### Request A
In the R control structures chapter, which type of loop should learners be able to write using the range operator and the seq_along() function?
### Request B
Carry on with the chapter on R control structures, picking up right after its final line.

### Source passage
────────
Chapter 9 Control structures of R

(if, else if, ifelse, for, and while; vectorized commands as alternatives)

9.1 Overview

9.1.1 Abstract:

Introducing control structures: if, else if, ifelse, for, and while.

9.1.2 Objectives:

This unit will:

  • introduce the main control structures of R;

9.1.3 Outcomes:

After working through this unit you:

  • can read, analyze and write conditional expressions using if, else, and the ifelse() function;
  • can read, analyze and write for loops using the range operator and the seq_along() function;
  • can construct while loops with a termination condition.

9.1.4 Deliverables:

Time management: Before you begin, estimate how long it will take you to complete this unit. Then, record in your course journal: the number of hours you estimated, the number of hours you worked on the unit, and the amount of time that passed between start and completion of this unit.

Journal: Document your progress in your Course Journal. Some tasks may ask you to include specific items in your journal. Don’t overlook these.

Insights: If you find something particularly noteworthy about this unit, make a note in your insights! page.

9.2 Control structures

“Control structures” are parts of the syntax that execute code according to whether some condition is met. Let’s look at this with some simple examples:

9.2.1 if and else

# Code pattern
if (<conditional expression evaluates to TRUE>) {
    <execute this block>
} else if (<expression evaluates to TRUE>) {
    <execute this block>
} else {
    <execute this block>
}

9.2.2 conditional expressions

  • anything that evaluates to TRUE or FALSE, or can be coerced to a logical.

  • Obviously the operators:

    • ! - not equals
    • == - equals
    • < - less than
    • \> - greater than
    • <= - less than or equal
    • \>= - greater than or equal
  • but there are also a number of in-built functions that are useful for this purpose:

* all - are all values in the set TRUE
* any - are any of the values in the set TRUE
* exists - does the object exist
* is.character - is the object of type character
* is.factor - is the object of type factor
* is.integer - is the object of type integer
* is.null - is the object null
* is.na - is the object NA
* is.nan - is the object infinite.
────────
### Stored records
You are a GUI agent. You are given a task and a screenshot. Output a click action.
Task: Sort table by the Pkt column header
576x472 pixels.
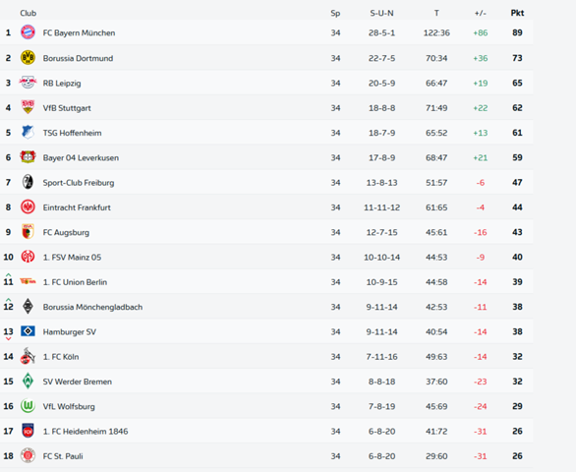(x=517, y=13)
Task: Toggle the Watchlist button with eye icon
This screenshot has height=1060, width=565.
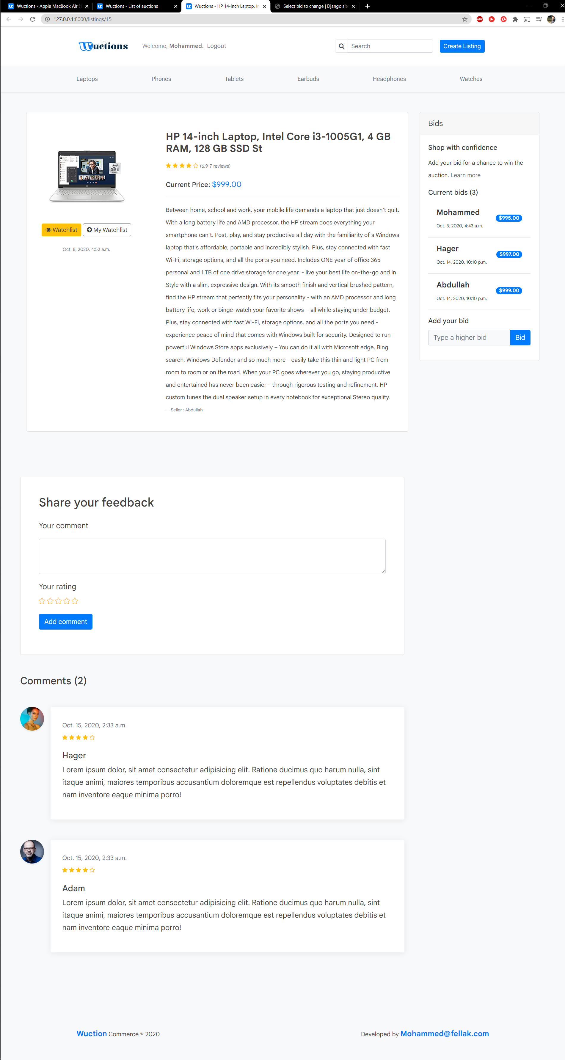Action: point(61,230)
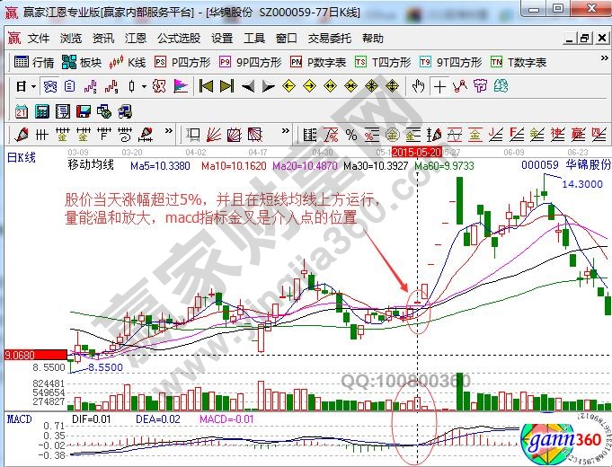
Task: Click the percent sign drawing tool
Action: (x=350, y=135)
────────
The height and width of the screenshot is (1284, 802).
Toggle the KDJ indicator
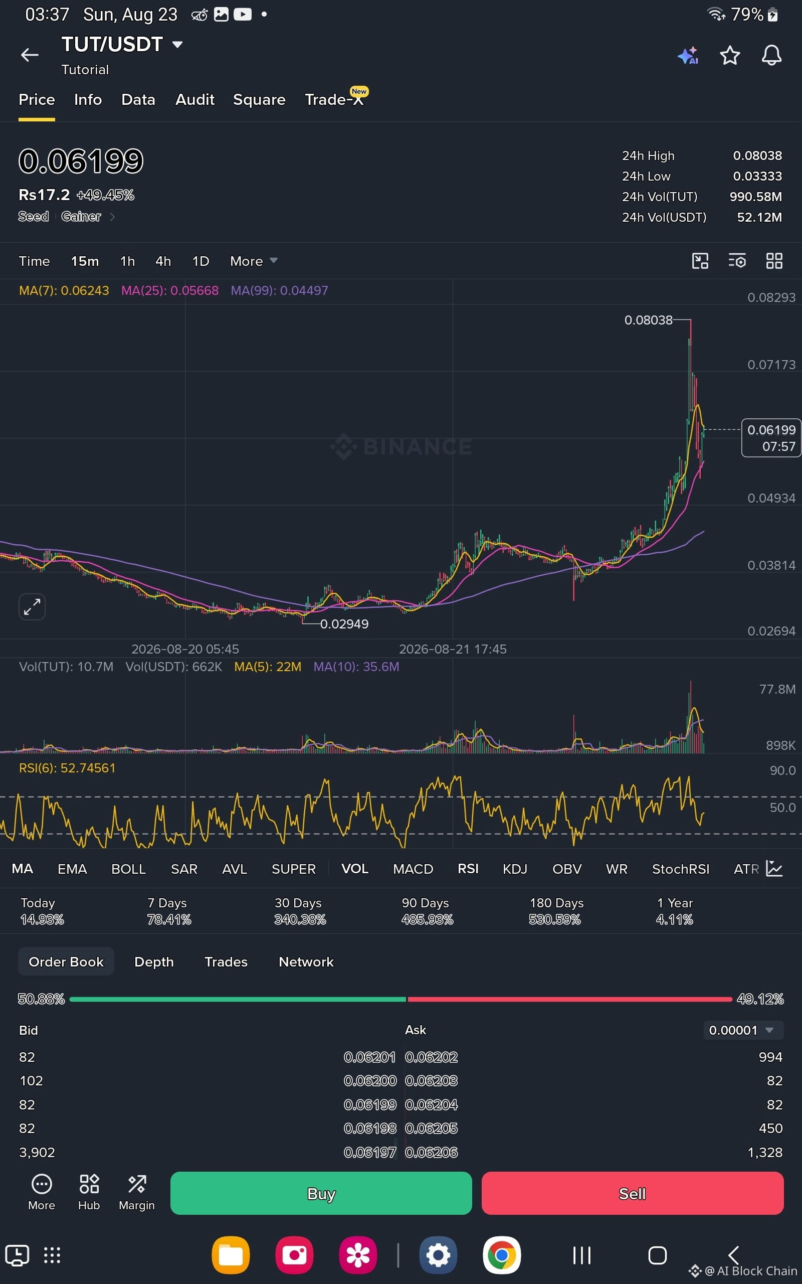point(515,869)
────────
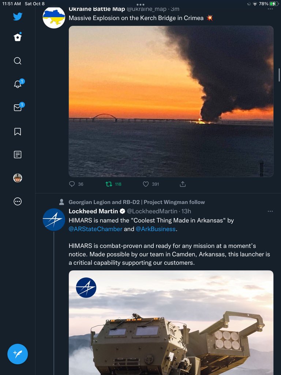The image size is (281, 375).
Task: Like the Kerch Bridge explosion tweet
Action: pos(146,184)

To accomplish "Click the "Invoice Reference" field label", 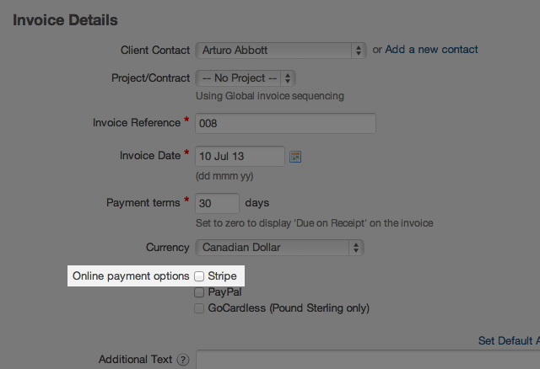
────────
### Task output A
For loops.

### Task output B
* is.numeric - is the object of type numeric
* is.unsorted - is the object sorted
* is.vector - is the object of type vector
  • Simple “if” statement:
    • Rolling a die. If you get a “six”, you get to roll again.
x <- sample(1:6, 1)
if (x == 6) {
    x <- c(x, sample(1:6, 1))
}
print(x)
## [1] 2

9.2.3 “if”, “else if”, and “else”

Here is a popular dice game called high-low.

a <-  sample(1:6, 1)
b <-  sample(1:6, 1)
if (a + b > 7) {
    print("high")
} else if (a + b < 7) {
    print("low")
} else {
    print("seven")
}
## [1] "low"

We need to talk about conditional expressions that test for more than one condition for a moment, things like: “if this is true OR that is true OR my birthday is a Sunday this year …”. To join logical expressions, R has two distinct sets of operators:

  • and ||,
  • and & and &&.

| is for “or” and & is for “and”. But what about && and ||?

The single operators are “vectorized” whereas the doubled operators short-circuit.

This means if you apply the single operators to a vector, you get a vector of results:

x <- c(1, 3, 5, 7, 11, 13, 17)
x > 3 &  x < 17 # FALSE FALSE  TRUE  TRUE  TRUE  TRUE FALSE: all comparisons
## [1] FALSE FALSE  TRUE  TRUE  TRUE  TRUE FALSE
x [x > 3 &  x < 17]  #  5  7 11 13
## [1]  5  7 11 13

whereas this stop at the first FALSE

x > 3 && x < 17 # FALSE:
## Warning in x > 3 && x < 17: 'length(x) = 7 > 1' in coercion to
## 'logical(1)'
## [1] FALSE

The vectorized version is usually what you want, e.g. for subsetting, as above. But it is usually not the right way in control structures: there, you usually want never to evaluate unnecessary expressions. Chained “OR” expressions can be aborted after the first TRUE is encountered, and chained “AND” expressions can be aborted after the first FALSE. Which is what the double operators do.

no error: length test is TRUE so is.na() never gets evaluated

x <- numeric()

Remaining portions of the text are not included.